Пока они так беседовали, коноплянка незаметно выскользнула из клетки — старик по рассеянности оставил дверцу открытой. Заметив пропажу, он испуганно вскрикнул, начал повсюду искать беглянку, отворил окно и стал призывать ее свистом и ласковыми словами, но она не вернулась. Старик очень расстроился и не обращал внимания на речи Штернбальда, пытавшегося его утешить.
Чтобы отвлечь его, Штернбальд сказал:
— Мне кажется, я понимаю, что вы думаете о пейзажной живописи, и готов с вами согласиться. Ибо что мне до всех этих веток и листьев? Что нужды в точном копировании трав и цветов? Не эти растения, не горы хочется мне списать, а свою душу, свое настроение, во власти которого я нахожусь вот в это мгновение, — вот что я хотел бы удержать на полотне для самого себя, вот о чем хочу поведать тем, кто может понять меня.
— Все это прекрасно, — воскликнул старик, — но что мне до всего этого сейчас, когда моя коноплянка улетела?
— Неужто вы были так привязаны к ней? — спросил Франц.

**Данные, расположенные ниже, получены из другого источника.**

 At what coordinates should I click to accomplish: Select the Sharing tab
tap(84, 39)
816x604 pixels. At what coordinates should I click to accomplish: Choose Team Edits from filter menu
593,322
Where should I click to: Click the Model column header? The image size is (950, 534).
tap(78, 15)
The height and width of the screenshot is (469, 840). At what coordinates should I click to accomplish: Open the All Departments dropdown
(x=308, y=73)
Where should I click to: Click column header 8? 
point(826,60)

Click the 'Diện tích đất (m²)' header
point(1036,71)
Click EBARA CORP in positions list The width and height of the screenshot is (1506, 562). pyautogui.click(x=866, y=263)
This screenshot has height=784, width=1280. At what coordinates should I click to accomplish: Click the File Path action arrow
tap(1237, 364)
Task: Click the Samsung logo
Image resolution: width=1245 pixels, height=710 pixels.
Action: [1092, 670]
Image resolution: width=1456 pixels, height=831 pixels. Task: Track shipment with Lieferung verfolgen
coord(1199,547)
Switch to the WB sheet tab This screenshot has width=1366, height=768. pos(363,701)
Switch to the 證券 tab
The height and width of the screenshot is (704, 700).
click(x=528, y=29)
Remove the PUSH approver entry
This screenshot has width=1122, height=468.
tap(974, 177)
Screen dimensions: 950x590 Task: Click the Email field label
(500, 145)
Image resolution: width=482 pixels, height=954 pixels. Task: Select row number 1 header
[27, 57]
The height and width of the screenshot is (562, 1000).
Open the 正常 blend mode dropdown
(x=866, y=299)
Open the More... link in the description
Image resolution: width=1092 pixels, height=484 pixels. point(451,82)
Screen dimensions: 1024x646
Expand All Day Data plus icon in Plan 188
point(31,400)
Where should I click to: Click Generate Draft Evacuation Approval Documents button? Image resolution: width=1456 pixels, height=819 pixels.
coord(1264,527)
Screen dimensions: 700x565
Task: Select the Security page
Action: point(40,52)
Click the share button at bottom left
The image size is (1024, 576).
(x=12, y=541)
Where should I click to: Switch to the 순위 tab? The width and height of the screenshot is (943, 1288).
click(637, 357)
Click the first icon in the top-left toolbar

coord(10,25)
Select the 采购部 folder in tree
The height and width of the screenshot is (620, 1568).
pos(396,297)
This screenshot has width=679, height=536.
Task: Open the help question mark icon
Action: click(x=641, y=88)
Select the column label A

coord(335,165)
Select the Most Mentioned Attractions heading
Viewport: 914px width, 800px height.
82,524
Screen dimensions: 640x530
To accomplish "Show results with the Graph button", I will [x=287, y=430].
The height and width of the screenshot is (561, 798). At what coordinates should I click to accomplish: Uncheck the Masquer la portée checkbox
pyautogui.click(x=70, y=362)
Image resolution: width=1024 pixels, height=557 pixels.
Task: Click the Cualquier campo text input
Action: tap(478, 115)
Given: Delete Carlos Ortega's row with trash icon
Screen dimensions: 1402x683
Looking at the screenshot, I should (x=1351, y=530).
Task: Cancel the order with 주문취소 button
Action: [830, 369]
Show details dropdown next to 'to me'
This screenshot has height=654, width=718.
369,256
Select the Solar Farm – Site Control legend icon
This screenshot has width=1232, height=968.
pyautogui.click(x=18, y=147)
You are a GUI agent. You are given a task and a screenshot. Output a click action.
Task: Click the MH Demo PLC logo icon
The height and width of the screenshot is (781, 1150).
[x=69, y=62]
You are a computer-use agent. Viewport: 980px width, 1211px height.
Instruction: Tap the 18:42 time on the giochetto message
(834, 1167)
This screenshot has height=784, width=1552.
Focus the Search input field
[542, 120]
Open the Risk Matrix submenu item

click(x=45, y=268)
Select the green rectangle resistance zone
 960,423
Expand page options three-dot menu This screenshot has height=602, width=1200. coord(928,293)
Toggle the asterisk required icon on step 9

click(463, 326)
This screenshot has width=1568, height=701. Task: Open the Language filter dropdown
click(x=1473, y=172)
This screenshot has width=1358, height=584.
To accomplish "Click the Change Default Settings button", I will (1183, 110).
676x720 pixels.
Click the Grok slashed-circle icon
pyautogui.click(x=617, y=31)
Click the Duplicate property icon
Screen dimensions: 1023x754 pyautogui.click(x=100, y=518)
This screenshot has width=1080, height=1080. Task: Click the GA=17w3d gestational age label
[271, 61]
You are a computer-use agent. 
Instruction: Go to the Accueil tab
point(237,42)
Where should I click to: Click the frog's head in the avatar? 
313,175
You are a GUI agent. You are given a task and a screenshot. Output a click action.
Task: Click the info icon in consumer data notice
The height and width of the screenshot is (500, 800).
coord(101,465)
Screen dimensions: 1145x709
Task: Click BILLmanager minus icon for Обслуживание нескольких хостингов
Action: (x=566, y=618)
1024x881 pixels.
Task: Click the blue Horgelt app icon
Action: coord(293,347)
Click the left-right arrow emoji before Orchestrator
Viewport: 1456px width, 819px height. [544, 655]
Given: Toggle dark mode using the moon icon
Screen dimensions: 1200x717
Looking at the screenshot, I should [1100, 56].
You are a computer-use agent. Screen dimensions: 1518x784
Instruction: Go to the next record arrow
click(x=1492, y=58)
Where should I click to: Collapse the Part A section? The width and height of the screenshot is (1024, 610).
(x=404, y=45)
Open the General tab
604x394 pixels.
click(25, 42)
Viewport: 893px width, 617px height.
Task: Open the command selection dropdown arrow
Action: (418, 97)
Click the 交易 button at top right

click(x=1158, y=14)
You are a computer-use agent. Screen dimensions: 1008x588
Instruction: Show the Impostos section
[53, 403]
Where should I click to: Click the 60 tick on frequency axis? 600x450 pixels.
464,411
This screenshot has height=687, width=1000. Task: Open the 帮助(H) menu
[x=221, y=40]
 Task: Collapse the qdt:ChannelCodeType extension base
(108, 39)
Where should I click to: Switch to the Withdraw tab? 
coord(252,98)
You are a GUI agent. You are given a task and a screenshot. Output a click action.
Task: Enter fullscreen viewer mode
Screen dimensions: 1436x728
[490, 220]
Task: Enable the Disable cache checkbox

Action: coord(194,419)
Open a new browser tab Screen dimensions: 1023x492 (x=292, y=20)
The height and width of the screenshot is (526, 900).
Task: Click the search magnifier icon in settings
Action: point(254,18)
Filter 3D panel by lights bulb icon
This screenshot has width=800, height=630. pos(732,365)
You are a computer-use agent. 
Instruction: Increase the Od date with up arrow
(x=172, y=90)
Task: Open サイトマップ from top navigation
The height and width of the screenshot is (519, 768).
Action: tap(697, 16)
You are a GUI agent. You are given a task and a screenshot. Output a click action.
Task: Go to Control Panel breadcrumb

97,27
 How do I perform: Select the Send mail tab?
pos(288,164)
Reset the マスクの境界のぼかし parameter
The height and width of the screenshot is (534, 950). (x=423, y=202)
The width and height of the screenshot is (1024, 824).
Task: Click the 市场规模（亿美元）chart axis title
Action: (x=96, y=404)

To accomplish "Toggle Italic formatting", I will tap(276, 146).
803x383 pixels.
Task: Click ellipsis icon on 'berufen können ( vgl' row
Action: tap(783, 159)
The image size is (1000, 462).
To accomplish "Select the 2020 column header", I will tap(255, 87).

Старик отвечал с раздражением:
— Так же, как и ко всему, к чему я привязан. Я не делаю различий. Я вспоминаю, как красиво она пела и как любила меня — тем неожиданней эта измена. Не для меня теперь ее песня, она разносится по лесу, и эта единственная, так хорошо знакомая мне птичка смешалась с остальными, такими же, как она. Быть может, выйдя в лес, я однажды увижу и услышу ее, но не узнаю, а приму за чужую. Точно так же покинули меня многие друзья. Ведь и умерший друг лишь снова смешивается с великой всемогущей землей и делается неузнаваем для меня. Вот так же и она, некогда столь знакомая, влетела в лес, растворилась, и мне больше не отличить ее от других. Мы глупцы, когда говорим об умерших, что потеряли их, ведь умершие подобны родителям, играющим в прятки со своими детьми, а дети плачут и пищат, — стоит ли принимать в расчет короткое мгновение между настоящей минутой и будущей встречей? И чтобы развить до конца это сравнение, скажу, что дружба подобна клетке. Я отделяю одну птичку от всех остальных, чтобы узнать ее и полюбить, я заточаю ее в тюрьму, дабы она принадлежала одному лишь мне. Так друг отделяет друга от остального мира и заключает в ревнивые объятия; он не выпустит его, друг должен лишь ему дарить свою нежность и привязанность, он пугливо ограждает его от всякой посторонней любви; потеряйся друг в водовороте большого мира — и для друга он будет потерян, как если бы он умер. Взгляни, сын мой, она даже не притронулась к корму, так спешила покинуть меня. Я так заботливо ухаживал за ней, но свобода оказалась ей милее.
— Видно, прежде вы всем сердцем любили людей! — воскликнул Штернбальд.
— Не всегда, — ответил тот. — Меня больше привлекают животные, животные — совсем как дети, их любовь так же непонятна в своих истоках, как любовь ребенка, и так же переменчива: чтобы удержать ее, надо постоянно предпринимать новые усилия; с взрослым человеком мы нередко вступаем в торг, а там, где существует награда за заслуги, уже не может быть речи о любви; с животными же мы смиренны, ибо они не могут оценить наши совершенства, и потому мы всегда равны; но ежели мы прочувствуем, проникнемся их бессловесным бытием, возникнет некая магическая дружба, не выразимая в словах, смешанная из сострадания, любви и, я бы сказал, страха. Я вкратце расскажу вам о своей жизни, чтобы вам стало ясно, как я попал сюда.
Они вышли из хижины, присели в тени старого дерева, помолчали, потом старый художник начал следующее повествование:
Я родился в Италии, имя мое Ансельм. Ничего более сказать вам о своей юности я не могу. Родители мои рано умерли и оставили мне небольшое состояние, во владение которым я вступил, достигнув совершеннолетия. Юность моя пролетела, как сон, не оставив воспоминаний, я не приобрел никакого опыта. Но на свой лад я в то время наслаждался жизнью, был всегда доволен и жил в согласии с самим собой.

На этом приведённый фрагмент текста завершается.